Work to complete:
Output the lines from the start of the items through the line containing "The width and height of the screenshot is (1554, 784).", inclusive, as a JSON list of strings with one string per line and blank lines left out.

::: Recorded information

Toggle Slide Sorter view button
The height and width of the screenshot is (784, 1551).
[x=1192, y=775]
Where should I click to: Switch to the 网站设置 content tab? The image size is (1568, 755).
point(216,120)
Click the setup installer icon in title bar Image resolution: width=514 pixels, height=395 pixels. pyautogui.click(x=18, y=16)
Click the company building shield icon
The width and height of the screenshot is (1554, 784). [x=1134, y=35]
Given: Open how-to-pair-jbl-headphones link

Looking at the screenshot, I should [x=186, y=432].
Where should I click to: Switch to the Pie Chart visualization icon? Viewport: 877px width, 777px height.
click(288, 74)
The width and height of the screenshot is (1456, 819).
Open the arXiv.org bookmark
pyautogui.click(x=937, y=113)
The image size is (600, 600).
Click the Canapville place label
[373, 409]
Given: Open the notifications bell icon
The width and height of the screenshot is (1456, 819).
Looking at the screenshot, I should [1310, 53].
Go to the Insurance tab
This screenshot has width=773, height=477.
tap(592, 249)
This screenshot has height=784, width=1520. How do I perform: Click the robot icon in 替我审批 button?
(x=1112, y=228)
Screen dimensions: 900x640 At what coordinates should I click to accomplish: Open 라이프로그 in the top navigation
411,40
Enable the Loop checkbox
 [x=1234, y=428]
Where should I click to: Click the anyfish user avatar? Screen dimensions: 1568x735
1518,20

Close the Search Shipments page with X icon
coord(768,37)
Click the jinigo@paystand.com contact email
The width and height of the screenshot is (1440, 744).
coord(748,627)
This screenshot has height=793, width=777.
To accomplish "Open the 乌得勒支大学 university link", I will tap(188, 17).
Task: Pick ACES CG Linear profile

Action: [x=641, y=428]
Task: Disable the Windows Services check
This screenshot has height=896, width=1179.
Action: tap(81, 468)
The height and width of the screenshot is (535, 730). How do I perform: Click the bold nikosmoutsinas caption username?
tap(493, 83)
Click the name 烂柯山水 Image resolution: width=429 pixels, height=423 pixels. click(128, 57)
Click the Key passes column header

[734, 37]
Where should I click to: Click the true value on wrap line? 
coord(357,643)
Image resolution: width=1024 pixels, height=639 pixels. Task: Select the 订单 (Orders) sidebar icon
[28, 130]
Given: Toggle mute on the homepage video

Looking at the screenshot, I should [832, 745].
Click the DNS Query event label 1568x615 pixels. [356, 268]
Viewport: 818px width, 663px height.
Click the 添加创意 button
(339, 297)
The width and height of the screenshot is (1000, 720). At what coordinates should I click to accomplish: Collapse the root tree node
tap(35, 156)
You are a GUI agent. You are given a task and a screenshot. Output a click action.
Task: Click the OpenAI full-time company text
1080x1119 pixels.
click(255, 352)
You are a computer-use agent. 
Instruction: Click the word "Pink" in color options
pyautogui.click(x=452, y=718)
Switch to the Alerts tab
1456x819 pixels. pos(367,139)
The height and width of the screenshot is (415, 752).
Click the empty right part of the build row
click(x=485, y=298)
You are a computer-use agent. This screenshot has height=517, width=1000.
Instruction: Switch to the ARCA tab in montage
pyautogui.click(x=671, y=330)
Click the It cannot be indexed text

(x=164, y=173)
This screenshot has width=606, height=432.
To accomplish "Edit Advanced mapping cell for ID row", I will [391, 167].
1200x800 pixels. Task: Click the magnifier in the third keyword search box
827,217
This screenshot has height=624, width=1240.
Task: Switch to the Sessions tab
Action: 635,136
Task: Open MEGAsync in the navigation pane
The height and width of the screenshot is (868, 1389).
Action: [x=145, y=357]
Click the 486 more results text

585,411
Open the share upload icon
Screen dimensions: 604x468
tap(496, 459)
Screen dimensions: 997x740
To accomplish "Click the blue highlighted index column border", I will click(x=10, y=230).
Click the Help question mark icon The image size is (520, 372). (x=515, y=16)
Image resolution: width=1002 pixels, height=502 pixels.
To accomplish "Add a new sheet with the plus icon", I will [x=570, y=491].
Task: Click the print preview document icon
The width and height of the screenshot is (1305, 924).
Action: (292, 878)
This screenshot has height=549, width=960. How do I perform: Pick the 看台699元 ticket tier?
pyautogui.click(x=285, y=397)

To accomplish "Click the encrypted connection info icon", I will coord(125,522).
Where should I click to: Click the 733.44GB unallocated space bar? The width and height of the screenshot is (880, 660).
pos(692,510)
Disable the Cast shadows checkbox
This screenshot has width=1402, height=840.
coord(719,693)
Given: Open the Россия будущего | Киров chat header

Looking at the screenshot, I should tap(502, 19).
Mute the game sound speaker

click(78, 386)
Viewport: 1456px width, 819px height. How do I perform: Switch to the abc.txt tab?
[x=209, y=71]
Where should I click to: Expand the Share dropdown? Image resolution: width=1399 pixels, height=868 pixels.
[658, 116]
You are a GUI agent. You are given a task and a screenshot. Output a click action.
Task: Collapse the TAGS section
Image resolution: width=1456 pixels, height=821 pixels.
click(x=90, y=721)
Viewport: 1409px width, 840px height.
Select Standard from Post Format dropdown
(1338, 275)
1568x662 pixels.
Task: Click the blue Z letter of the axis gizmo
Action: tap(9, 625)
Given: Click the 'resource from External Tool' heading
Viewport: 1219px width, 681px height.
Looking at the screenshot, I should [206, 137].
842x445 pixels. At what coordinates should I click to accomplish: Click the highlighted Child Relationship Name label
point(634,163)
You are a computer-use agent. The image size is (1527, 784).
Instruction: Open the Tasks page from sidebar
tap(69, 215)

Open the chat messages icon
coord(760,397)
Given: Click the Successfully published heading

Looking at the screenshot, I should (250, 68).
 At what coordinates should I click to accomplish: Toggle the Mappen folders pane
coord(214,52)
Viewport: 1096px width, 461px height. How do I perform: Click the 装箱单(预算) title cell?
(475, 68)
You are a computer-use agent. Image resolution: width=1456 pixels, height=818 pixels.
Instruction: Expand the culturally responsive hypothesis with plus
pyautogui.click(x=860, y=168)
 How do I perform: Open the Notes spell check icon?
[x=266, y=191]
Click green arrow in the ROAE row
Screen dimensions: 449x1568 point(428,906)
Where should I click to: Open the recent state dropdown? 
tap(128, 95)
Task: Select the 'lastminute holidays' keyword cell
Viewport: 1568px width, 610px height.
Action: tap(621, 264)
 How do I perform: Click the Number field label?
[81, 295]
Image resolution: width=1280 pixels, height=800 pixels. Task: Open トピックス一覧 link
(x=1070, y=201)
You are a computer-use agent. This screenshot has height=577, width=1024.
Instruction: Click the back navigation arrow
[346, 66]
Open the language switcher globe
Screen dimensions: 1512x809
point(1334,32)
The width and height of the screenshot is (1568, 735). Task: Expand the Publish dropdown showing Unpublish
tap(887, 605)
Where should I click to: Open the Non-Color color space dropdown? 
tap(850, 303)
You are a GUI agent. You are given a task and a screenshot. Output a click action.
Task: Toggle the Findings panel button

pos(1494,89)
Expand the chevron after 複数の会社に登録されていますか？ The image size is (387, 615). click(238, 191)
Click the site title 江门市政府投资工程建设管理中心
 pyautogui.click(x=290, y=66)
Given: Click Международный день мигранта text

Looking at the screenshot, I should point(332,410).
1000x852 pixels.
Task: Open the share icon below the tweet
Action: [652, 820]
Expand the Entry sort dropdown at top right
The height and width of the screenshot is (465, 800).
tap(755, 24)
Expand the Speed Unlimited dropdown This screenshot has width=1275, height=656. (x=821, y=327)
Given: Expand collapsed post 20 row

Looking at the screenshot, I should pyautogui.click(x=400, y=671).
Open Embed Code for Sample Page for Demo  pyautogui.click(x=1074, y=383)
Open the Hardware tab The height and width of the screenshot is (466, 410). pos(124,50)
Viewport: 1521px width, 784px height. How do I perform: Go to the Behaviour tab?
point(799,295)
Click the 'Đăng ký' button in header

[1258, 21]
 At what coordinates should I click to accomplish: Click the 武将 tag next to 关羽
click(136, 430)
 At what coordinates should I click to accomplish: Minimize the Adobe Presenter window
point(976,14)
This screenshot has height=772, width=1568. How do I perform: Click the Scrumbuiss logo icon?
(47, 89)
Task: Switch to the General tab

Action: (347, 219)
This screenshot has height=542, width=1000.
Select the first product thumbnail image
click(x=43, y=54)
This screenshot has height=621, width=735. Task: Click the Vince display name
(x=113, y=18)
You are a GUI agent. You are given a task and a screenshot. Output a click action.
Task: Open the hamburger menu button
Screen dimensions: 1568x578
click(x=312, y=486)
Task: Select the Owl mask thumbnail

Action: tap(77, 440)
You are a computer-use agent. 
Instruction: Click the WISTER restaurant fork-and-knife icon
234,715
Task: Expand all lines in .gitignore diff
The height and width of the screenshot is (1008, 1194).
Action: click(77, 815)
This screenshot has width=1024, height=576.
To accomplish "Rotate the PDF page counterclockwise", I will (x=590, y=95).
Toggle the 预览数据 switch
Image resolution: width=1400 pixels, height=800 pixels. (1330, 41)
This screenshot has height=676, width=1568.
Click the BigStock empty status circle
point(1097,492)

::::::

Response below:
[
  "Toggle Slide Sorter view button",
  "The height and width of the screenshot is (784, 1551).",
  "[x=1192, y=775]",
  "Where should I click to: Switch to the 网站设置 content tab? The image size is (1568, 755).",
  "point(216,120)",
  "Click the setup installer icon in title bar Image resolution: width=514 pixels, height=395 pixels. pyautogui.click(x=18, y=16)",
  "Click the company building shield icon",
  "The width and height of the screenshot is (1554, 784). [x=1134, y=35]"
]